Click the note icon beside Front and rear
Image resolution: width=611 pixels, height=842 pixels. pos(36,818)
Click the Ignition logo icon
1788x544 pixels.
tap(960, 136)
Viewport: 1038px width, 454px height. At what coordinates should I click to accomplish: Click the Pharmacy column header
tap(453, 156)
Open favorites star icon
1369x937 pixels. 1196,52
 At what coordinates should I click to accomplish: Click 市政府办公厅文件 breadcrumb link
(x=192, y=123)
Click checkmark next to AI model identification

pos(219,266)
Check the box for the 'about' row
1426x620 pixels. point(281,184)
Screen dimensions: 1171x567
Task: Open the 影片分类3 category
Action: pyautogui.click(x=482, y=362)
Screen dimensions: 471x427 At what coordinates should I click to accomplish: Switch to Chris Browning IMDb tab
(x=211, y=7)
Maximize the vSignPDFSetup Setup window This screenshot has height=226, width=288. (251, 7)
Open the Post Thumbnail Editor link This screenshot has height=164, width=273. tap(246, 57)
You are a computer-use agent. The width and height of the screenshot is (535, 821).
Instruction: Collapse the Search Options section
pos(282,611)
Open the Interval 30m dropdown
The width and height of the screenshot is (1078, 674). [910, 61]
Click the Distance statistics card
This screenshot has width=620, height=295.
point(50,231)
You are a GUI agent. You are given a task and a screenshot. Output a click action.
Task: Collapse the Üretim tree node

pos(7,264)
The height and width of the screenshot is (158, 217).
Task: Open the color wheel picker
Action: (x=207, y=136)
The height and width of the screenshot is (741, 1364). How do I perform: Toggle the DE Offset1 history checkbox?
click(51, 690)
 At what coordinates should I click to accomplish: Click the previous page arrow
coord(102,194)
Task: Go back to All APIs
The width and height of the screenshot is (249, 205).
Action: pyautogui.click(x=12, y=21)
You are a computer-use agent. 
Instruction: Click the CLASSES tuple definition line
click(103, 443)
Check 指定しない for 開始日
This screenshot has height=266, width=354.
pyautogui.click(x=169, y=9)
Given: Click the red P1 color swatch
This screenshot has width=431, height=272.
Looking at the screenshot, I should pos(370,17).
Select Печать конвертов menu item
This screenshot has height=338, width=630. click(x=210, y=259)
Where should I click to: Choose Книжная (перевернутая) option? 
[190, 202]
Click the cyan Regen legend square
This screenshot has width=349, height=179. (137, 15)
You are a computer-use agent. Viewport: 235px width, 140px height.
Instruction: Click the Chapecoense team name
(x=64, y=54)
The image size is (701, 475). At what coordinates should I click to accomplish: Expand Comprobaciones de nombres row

○ ○ ○ ○ ○ ○ ○

» **HOW TO COMPLETE THIS TASK**: Identify the lines in the entries above that contain "computer", then copy them out.

» **OUTPUT OF THE EXERCISE**:
You are a computer-use agent. The width and height of the screenshot is (535, 821).
You are a computer-use agent. 
You are a computer-use agent. Viewport: 235px width, 140px height.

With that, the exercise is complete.